The physios didn't have time to see all the mum's properly unfortunately. However I never witnessed them being rude to patients unlike some other staff.

working9while5 · 29/07/2011 20:41

I never got to see a physio despite being in pain from my Kielland's forceps birth until ds was 9 months old.

mousymouse · 29/07/2011 20:47

first time I was just given a leaflet. second time round the physio lady had leaflets and took about 10m to explain how to do the excercises and how often. both very friendly, though.

JacksonPollocks · 29/07/2011 21:13

Whipps Cross East London.

Labour staff were LOVELY- but Dh and I were nearly sick when the midwife pulled out the stirrups from the bed and they were FULL of blood.

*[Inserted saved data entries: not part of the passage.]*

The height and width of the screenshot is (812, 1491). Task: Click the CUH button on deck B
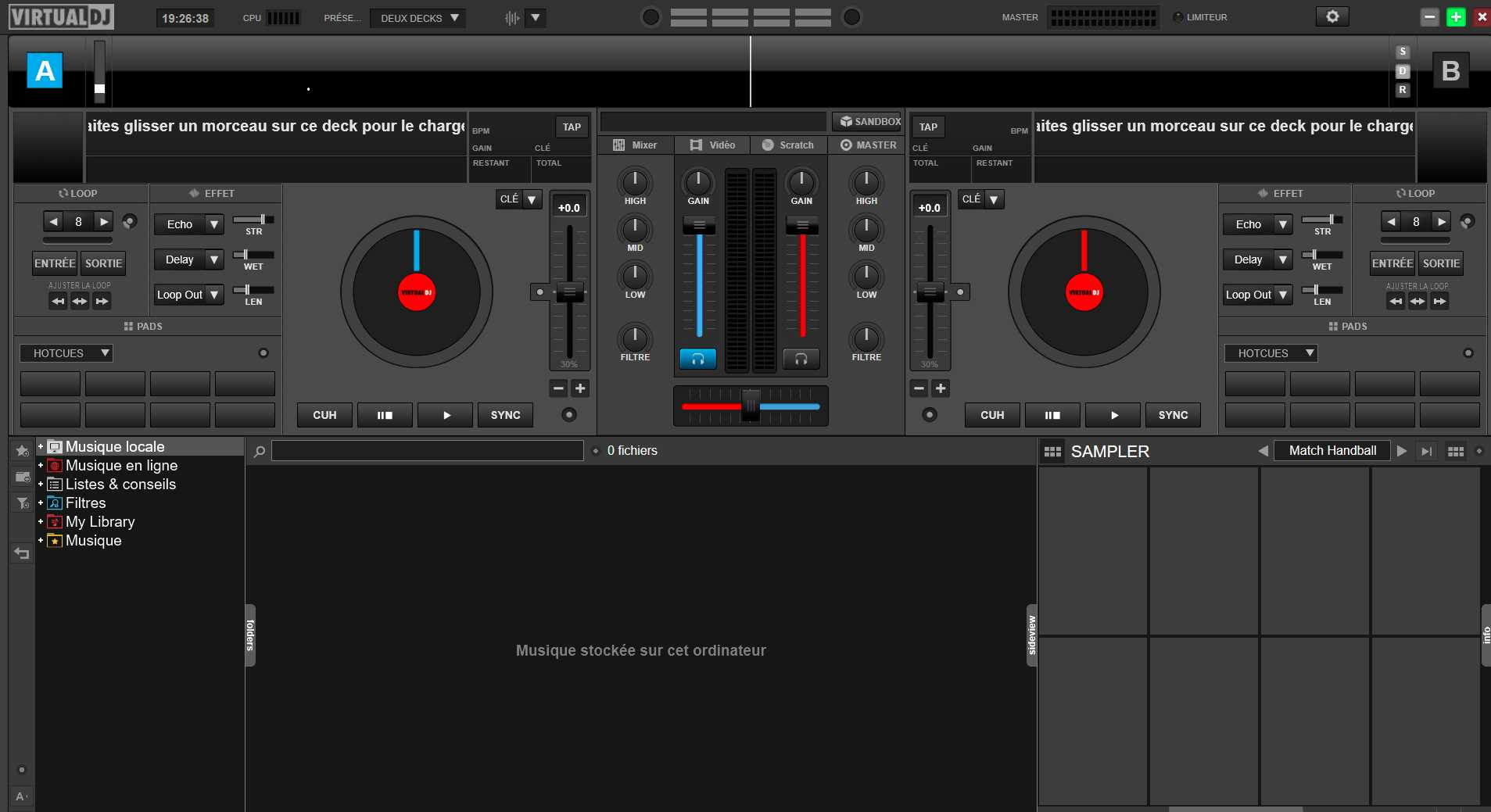(x=992, y=415)
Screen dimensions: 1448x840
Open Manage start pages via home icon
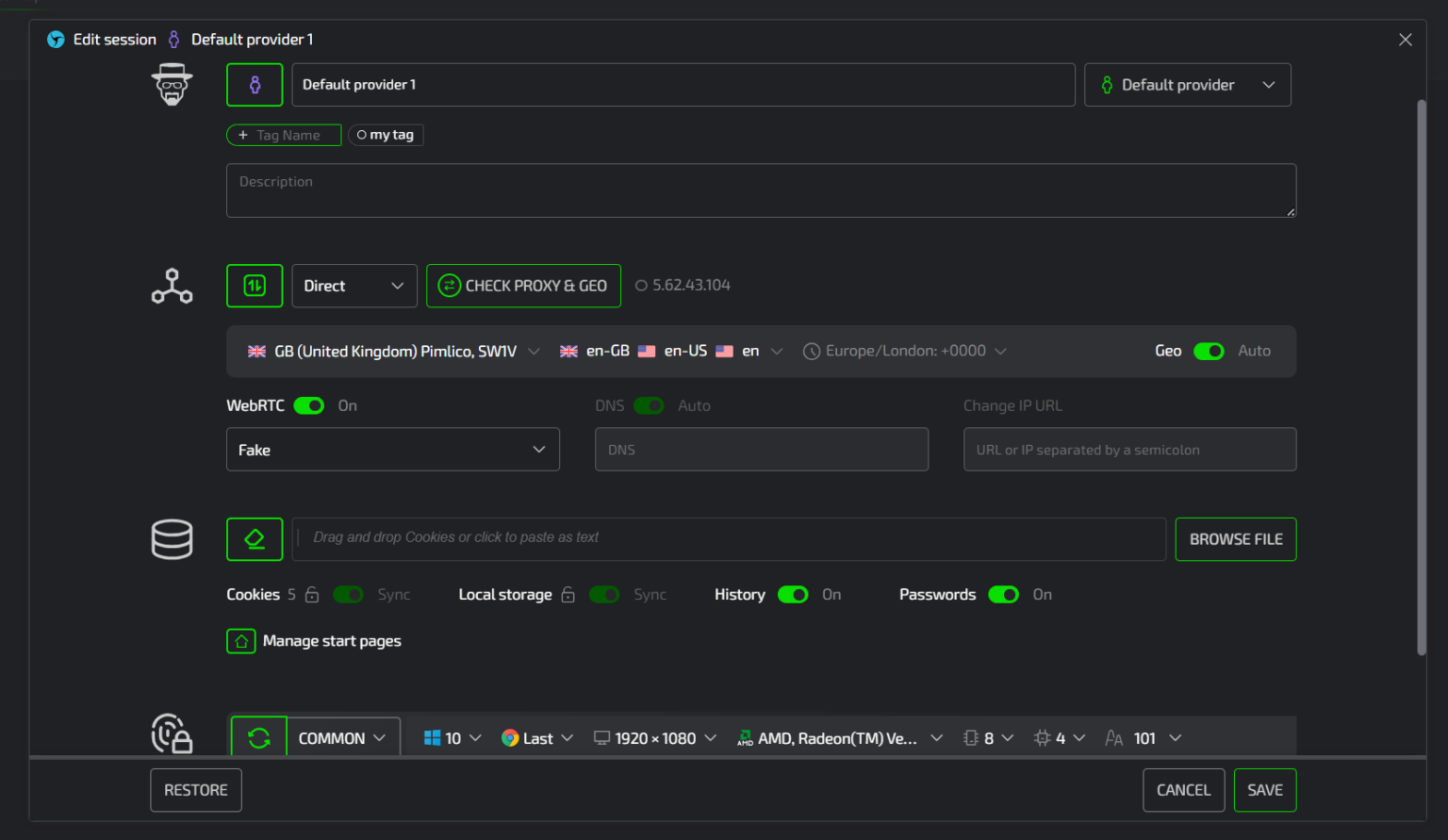coord(241,640)
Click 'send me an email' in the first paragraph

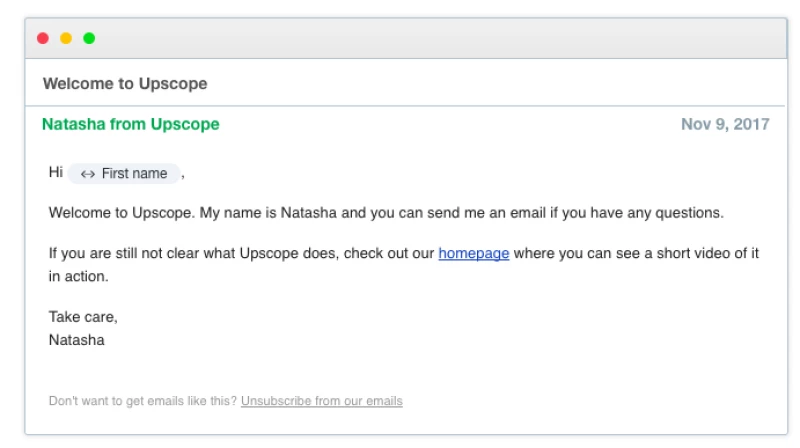click(477, 213)

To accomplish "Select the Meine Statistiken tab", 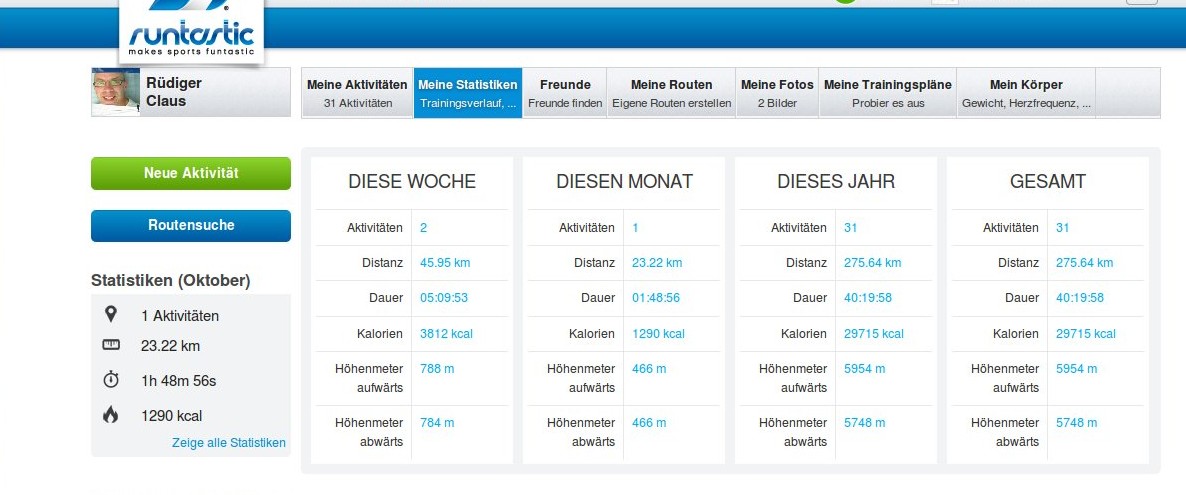I will click(x=467, y=93).
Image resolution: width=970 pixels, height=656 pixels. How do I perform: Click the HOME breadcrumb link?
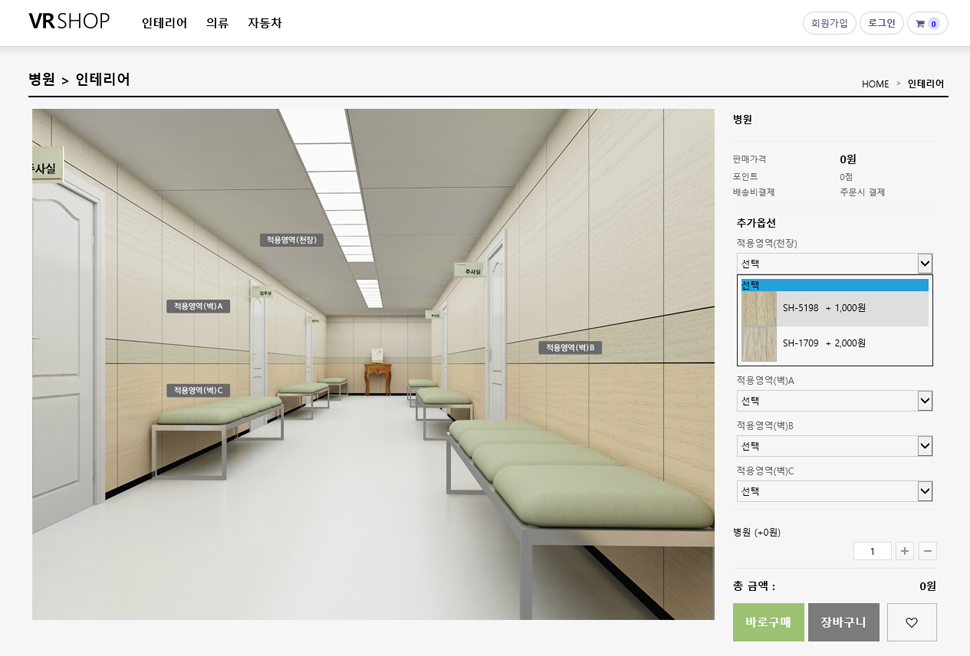[875, 84]

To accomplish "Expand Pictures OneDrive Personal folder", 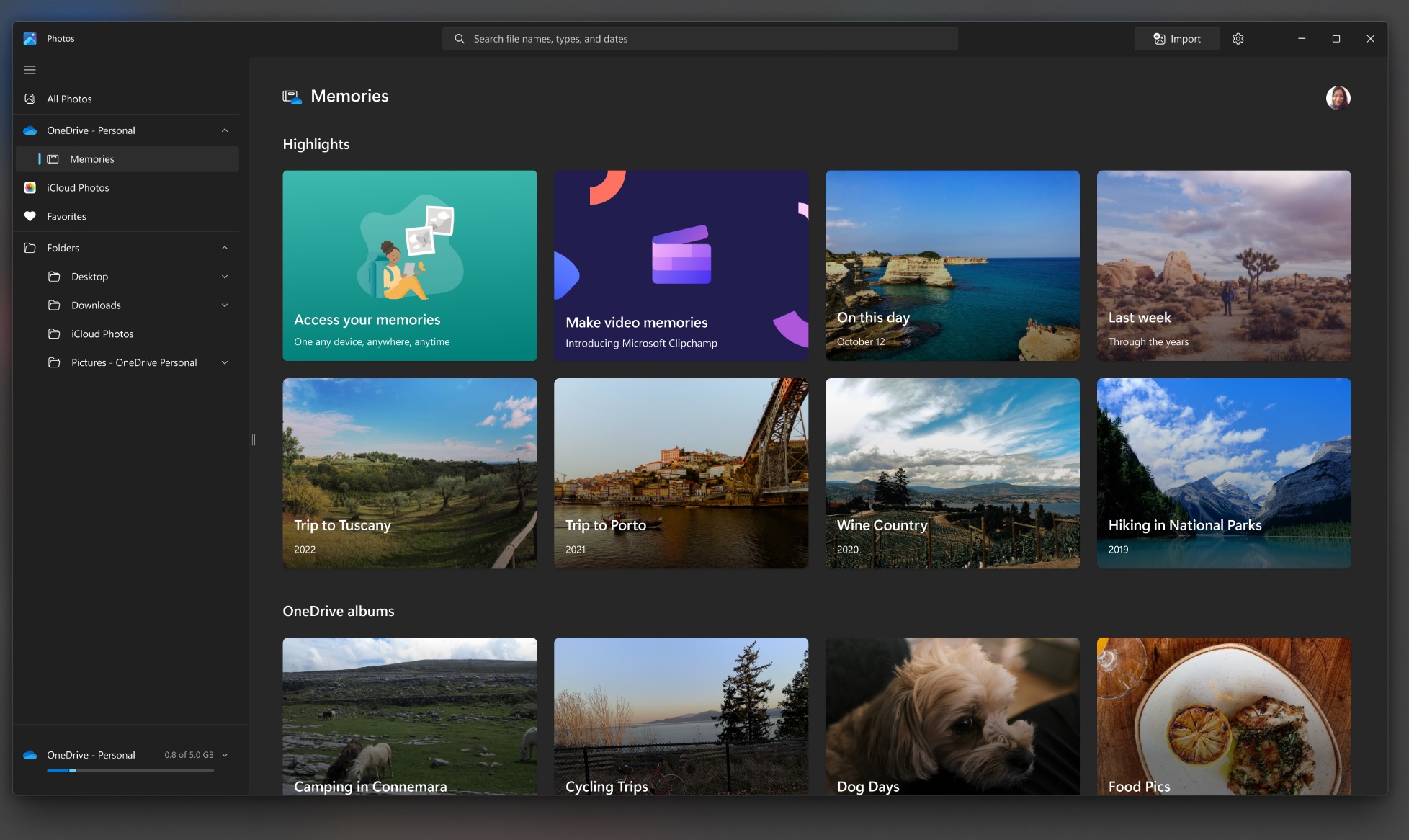I will [224, 362].
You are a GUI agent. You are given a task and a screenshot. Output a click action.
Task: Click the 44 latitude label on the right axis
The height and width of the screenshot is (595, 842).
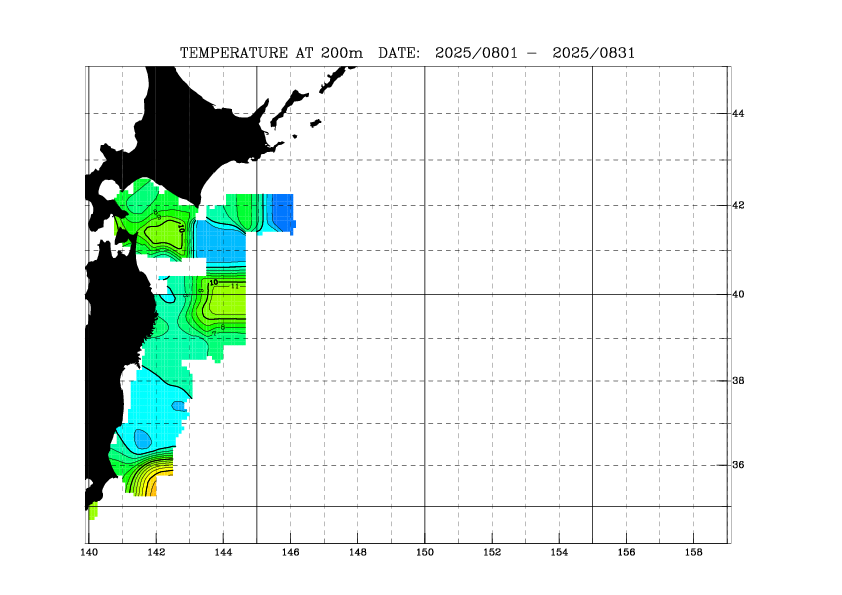[739, 114]
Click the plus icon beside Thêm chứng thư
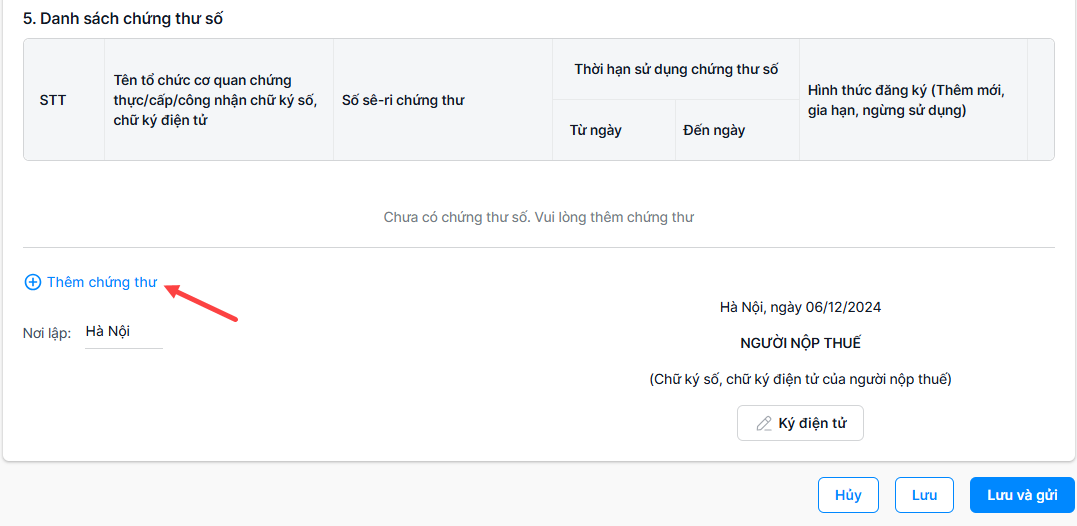The height and width of the screenshot is (526, 1077). point(32,283)
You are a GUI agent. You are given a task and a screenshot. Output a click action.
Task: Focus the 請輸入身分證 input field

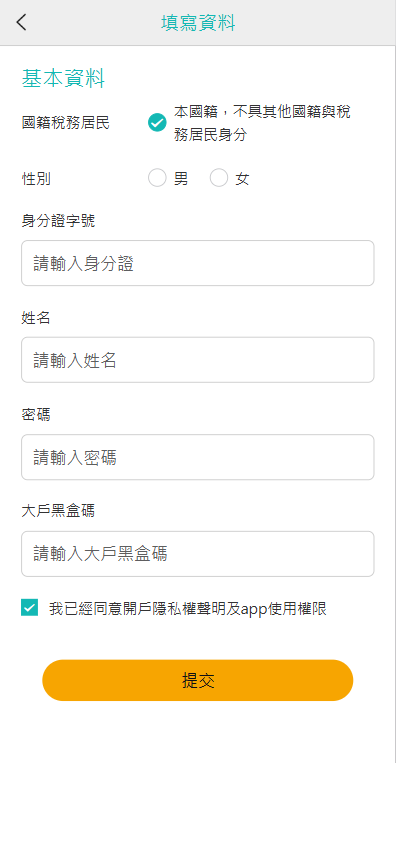pos(198,263)
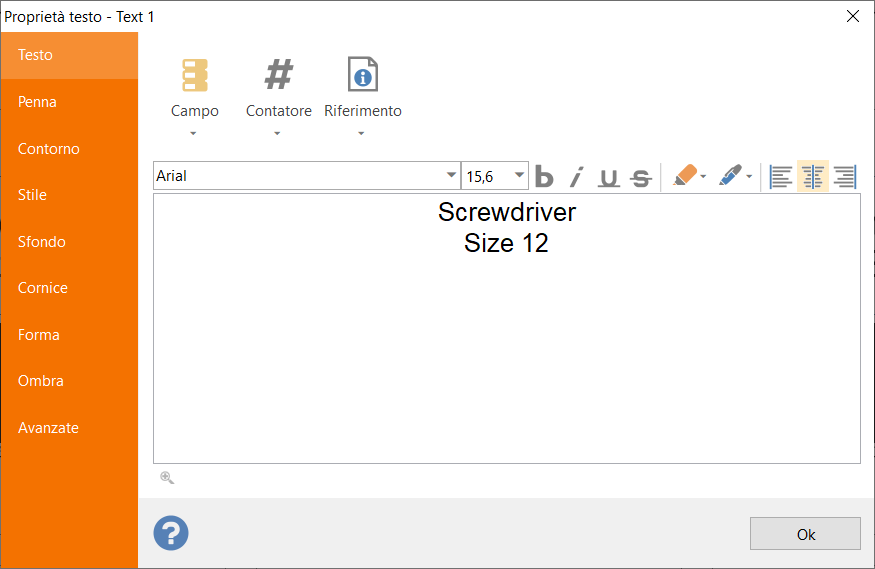Click the Riferimento info document icon
The width and height of the screenshot is (875, 569).
click(x=363, y=74)
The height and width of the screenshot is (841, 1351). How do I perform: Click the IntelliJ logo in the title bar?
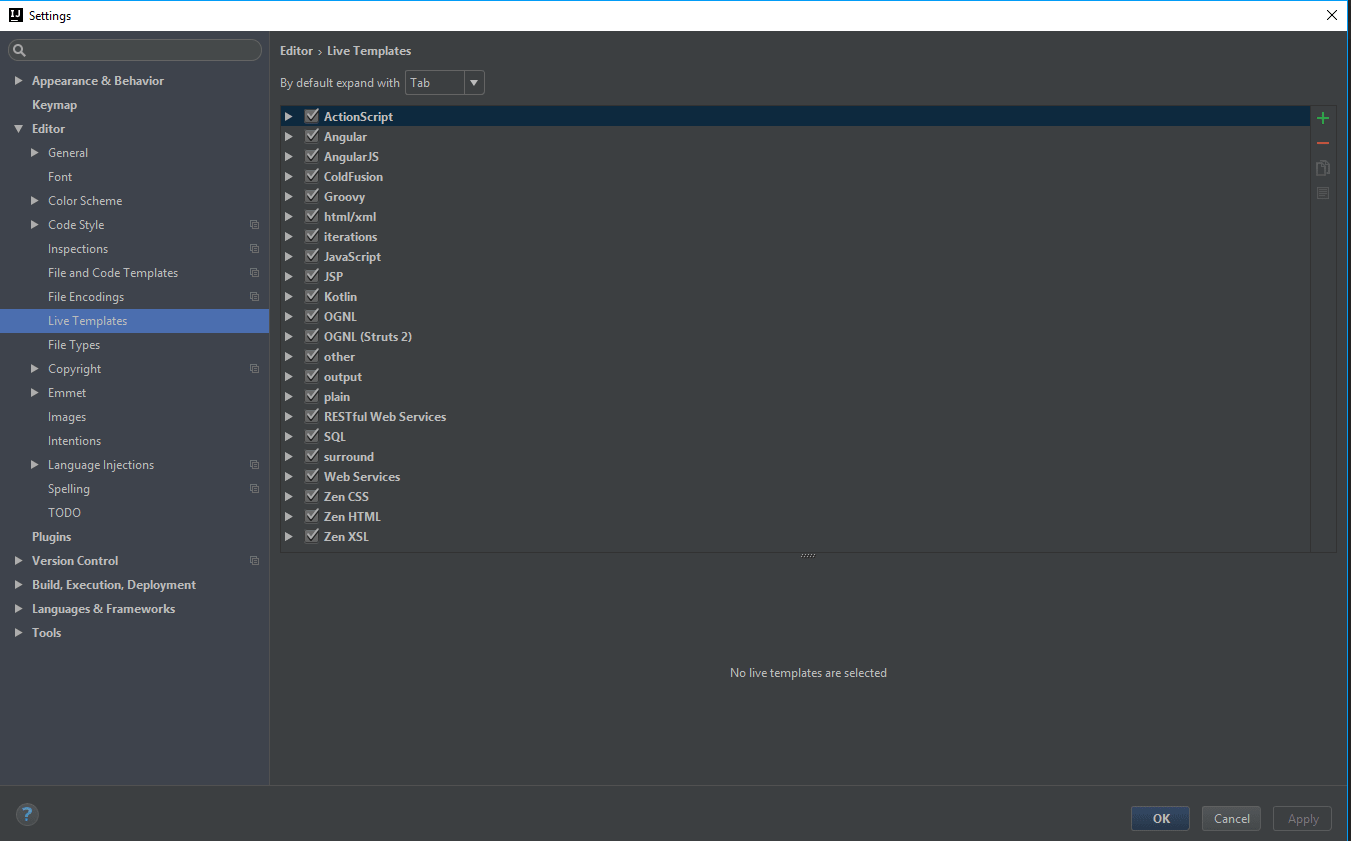[15, 15]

Postnatal was awful. I spent the third day with my baby sitting in a stairwell near the labour ward crying I was so scared and alone there. No one noticed. It was the worst 5 days of my life.

Baileysismyfriend · 29/07/2011 21:19

The physio lady that came round after my section was lovely, gave me some leaflets and went through the exercises for about 15 minutes.

notcitrus · 29/07/2011 21:22

Re physios - I'd been under the care of obstetric physios before birth, though there wasn't much they could do for SPD except tell me as soon as ds was born, to book the postnatal physio course for 6-8 weeks later, and to make an appt if I didn't feel substantially better in a couple weeks.

I seem to recall someone popping in to give me a leaflet with the same phone no., but there were so many people giving me 30 seconds of talk and a leaflet and then buggering off I don't know if that was a physio.

But I got an appt within a couple days when I phoned up, and then the postnatal exercise course was excellent - though many people couldn't get on it.